Markdown Version | Session Recording

Session Date/Time: 07 Nov 2023 14:30

iabopen

Summary

The IAB Open meeting included status updates on IAB programs and activities, liaison reports, and an invited talk from Leslie Kim Kipling of Microsoft on nation-state and organized crime threats. The meeting covered IAB's ongoing efforts in areas like environmental impact, identity management, and barriers to internet access. A key focus was the presentation on cybersecurity threats, generating a robust discussion on the balance between privacy and security, and the role of the IETF in addressing emerging threats.

Key Discussion Points

• IAB Program Updates:
  • M10 workshop report is awaiting RFC publication.
  • Environmental impact workshop report and privacy petitioning document are in community review.
  • EDM program is working on a new document about greasing.
  • E Impact program had its first meeting with significant interest.
  • Who-Does program on identity management is not proceeding due to existing work in other forums (WIMC, SPICE).
• Liaison Updates:
  • New manager assigned for ITU SG.15 (Deborah).
  • New W3C coordination group established.
  • Upcoming workshop on barriers to internet access in January.
• ISO TC46 Liaison Report (Peter Kope):
  • Overview of ISO and its structure.
  • TC46 focuses on archiving, identifiers, and related standards (e.g., Dublin Core, ISBN, ISSN, ISO 3166 country codes).
  • No comments were submitted for recent ballots as none were relevant to IETF work.
  • Document access is controlled due to copyright restrictions. Liaison managers can distribute documents on a need-to-know basis.
• IAB Outreach Coordinator Update (Dhruv):
  • New role created for planning, coordination, and tracking of outreach activities.
  • Town hall hosted at the IGF in Kyoto to highlight the importance of interoperable infrastructure standards.
• Invited Talk (Leslie Kim Kipling, Microsoft): Nation-State and Organized Crime Threats
  • Discussion on the blurring lines between nation-state actors and organized crime.
  • Emphasis on identity-first security approaches.
  • Overview of the Microsoft Digital Defense Report (MDDR) and key trends.
  • Impact of ransomware on small and medium businesses.
  • Importance of focusing on critical infrastructure.
  • Use of the diamond model for intrusion analysis.
  • The key difference between cyber security & privacy, the speaker indicated that you can have security without privacy, but cannot have privacy without security.
  • Suggestions for raising the total cost of ownership for attackers.
  • Recommendations for minimum viable company security and return on mitigation framework.
• Open Discussion:
  • Challenges in balancing privacy with defensive technologies.
  • The role of encryption and its limitations in combating ransomware.
  • The need for building security into the platform.
  • Addressing data at rest security.
  • The point that all backdoors are front doors and all third parties are third parties.
  • How to address the network perimeter for security purposes.
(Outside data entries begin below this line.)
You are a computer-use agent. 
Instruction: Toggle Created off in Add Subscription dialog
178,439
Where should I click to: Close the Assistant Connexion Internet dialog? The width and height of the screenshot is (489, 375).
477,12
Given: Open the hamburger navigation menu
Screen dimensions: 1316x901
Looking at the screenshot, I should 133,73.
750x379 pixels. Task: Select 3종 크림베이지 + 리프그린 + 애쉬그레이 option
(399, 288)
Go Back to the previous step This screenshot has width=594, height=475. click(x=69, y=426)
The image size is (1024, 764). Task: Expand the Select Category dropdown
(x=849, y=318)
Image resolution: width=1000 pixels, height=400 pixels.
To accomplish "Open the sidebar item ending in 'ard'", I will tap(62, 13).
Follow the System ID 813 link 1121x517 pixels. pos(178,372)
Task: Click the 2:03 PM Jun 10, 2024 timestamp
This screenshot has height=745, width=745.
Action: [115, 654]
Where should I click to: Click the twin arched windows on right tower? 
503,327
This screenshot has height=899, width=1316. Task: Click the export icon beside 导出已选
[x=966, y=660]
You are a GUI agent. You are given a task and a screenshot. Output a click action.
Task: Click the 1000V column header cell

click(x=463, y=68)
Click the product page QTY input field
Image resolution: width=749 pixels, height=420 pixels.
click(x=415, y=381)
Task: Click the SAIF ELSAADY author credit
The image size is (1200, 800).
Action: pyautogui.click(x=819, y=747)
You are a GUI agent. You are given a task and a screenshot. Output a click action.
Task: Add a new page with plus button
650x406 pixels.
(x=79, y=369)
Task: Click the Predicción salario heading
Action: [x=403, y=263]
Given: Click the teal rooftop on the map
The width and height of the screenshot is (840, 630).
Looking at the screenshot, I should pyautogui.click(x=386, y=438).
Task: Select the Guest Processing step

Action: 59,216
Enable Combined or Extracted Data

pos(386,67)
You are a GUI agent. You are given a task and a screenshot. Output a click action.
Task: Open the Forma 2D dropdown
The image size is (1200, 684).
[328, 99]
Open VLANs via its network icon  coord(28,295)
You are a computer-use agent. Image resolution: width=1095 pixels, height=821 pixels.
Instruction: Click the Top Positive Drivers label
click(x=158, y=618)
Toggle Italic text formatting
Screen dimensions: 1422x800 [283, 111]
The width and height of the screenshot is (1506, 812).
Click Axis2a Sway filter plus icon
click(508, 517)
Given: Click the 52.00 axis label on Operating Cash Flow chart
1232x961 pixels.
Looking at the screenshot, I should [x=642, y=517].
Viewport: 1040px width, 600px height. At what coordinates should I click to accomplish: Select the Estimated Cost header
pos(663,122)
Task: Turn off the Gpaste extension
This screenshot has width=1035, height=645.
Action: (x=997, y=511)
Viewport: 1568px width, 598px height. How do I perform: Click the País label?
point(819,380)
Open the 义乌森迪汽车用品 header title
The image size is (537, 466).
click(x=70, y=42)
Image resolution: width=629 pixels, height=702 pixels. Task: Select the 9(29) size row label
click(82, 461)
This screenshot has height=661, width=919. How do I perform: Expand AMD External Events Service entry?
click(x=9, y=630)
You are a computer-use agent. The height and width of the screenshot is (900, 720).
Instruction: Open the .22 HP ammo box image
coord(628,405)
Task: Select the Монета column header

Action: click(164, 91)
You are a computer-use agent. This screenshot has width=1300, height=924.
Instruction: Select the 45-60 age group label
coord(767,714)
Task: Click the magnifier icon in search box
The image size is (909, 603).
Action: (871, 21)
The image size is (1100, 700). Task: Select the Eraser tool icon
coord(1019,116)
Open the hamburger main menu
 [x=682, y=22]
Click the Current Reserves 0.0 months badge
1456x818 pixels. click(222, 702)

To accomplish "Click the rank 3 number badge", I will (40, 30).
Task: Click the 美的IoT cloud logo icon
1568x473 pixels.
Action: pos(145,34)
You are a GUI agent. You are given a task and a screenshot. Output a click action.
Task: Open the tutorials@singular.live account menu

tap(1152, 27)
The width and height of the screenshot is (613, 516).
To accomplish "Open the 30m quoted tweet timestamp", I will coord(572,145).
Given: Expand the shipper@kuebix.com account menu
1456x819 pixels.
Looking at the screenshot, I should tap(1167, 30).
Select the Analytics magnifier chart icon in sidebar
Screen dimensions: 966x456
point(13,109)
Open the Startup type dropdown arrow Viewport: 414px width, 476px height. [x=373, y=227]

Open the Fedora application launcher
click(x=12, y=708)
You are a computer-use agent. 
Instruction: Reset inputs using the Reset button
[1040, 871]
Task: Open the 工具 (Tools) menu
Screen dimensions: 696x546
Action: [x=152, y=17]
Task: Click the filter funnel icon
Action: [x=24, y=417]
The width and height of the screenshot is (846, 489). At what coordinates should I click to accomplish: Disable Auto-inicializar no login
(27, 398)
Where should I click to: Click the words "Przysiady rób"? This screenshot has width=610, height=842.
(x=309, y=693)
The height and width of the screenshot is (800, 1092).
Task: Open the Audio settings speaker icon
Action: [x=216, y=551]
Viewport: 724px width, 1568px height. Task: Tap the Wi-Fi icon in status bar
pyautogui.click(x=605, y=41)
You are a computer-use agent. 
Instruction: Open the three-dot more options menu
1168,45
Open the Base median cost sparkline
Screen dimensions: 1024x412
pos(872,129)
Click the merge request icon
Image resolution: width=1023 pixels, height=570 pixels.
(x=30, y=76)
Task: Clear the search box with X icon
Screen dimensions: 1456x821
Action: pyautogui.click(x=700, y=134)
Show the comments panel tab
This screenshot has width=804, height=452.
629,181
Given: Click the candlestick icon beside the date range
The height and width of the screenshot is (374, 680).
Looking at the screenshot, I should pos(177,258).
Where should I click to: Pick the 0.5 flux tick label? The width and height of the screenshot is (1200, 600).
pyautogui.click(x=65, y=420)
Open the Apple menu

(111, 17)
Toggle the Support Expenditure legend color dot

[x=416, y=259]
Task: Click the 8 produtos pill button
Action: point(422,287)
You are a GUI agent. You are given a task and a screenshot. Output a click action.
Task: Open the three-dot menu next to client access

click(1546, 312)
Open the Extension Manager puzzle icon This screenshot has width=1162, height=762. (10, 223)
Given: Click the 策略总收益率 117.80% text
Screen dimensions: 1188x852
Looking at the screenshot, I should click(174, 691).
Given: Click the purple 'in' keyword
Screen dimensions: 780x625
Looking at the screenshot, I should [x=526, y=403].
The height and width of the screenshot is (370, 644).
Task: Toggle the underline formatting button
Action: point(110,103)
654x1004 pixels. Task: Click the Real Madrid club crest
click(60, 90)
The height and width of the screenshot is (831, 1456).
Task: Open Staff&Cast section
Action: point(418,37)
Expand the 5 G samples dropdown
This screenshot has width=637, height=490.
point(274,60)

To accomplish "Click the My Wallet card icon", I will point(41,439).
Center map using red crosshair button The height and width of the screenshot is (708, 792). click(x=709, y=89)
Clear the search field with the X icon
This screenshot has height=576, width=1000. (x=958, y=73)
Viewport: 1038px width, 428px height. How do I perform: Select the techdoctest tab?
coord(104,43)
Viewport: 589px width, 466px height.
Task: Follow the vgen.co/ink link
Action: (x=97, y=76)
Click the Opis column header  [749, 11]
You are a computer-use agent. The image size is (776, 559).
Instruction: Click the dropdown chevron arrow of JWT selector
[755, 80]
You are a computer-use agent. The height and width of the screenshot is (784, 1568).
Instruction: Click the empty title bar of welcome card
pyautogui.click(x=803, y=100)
Decisions and Action Items

• Action Item: IAB liaison managers to continue providing access to ISO documents on a need-to-know basis, consulting with the IAB as needed.
• Action Item: Explore how to better inform IETF work with insights from threat intelligence, possibly through briefings or other forms of information sharing.
• Action Item: IAB to take insights from presentation on Cyber Security and Privacy to form future efforts.

Next Steps

• Publish the M10 workshop report.
• Address community feedback on the environmental impact workshop report and privacy petitioning document.
• Continue discussions on cybersecurity and privacy on relevant mailing lists (architecture discuss, etc.).
• Plan and execute the upcoming workshop on barriers to internet access.